Most recently, the company's diversification effort has keyed in on the massive market for real estate, which over the last decade has by and large proved to be a much smarter place for investors to put their money than either stocks or bonds.

Merrill Lynch Co., the holding company for the well-known brokerage firm, is in the process of acquiring AMIC Corp., which insures home mortgage lenders from defaults. The price tag is $88 million.
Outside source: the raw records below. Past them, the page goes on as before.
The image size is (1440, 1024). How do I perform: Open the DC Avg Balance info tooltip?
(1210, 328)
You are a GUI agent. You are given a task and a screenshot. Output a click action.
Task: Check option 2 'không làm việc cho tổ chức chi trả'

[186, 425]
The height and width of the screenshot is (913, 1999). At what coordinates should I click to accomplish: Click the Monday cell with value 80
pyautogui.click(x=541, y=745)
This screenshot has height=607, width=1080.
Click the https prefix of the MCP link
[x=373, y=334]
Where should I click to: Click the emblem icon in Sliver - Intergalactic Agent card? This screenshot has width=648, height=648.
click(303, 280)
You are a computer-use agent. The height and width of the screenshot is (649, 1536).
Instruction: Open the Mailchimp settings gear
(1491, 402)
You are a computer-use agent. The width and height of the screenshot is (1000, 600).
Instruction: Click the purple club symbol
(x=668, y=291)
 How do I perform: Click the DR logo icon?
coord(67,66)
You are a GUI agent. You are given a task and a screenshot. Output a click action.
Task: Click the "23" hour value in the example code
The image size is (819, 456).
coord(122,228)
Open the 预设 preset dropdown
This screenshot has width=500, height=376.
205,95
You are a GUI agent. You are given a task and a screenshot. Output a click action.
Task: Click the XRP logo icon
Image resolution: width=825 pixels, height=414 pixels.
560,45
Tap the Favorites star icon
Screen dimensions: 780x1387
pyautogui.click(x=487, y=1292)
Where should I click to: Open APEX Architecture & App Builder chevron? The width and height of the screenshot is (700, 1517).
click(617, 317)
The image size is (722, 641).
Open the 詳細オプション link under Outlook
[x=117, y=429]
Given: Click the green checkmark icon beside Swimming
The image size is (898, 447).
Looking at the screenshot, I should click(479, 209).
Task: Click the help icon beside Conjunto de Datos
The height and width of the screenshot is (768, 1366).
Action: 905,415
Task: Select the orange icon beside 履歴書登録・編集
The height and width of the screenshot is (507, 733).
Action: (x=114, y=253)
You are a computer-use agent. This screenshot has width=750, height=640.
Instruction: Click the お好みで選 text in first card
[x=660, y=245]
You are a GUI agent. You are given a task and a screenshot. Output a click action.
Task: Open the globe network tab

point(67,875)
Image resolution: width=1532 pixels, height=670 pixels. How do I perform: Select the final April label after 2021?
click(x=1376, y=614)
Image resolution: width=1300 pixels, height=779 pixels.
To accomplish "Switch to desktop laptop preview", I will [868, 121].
The company already owns Family Life Insurance, which specializes in mortgage protection for homeowners.

Last month, the company also agreed to terms for purchasing two mortgage banking subsidiaries of Huntoon Paige & Co. for $15 million.

Merrill Lynch already owns an executive relocation company that has an inventory of 3,500 homes around the country with an average market value of $75,000 each.

It also has a subsidiary, Merrill Lynch Hubbard, which puts together real estate tax shelter packages for investors.

And it is conducting talks with a large number of real estate brokerage firms around the country with the idea of acquiring at least 10 in order to combine them eventually into the nucleus of a national chain.

"According to a study we made before we dicided to get into this heavily . . . real estate commissions 10 years ago represented half of securities brokerage commissions generated by member firm of the New York stock exchange," said Regan. "Today it's three times as much, and it's running at a rate of about $8.5 million a year."

"It's a huge market, but it's never been a national market," he noted.

The diversification drive has not blunted the expansion of the holding company's brokerage subsidiary, Merrill Lynch, Pierce, Fenner & Smith, which expects to have more than 310 offices by the end of the year.

The acquisition last spring of White Weld Co., an old-line investment banking firm, may not have yielded Merrill Lynch all the benefits it expected, Regan candidly admits.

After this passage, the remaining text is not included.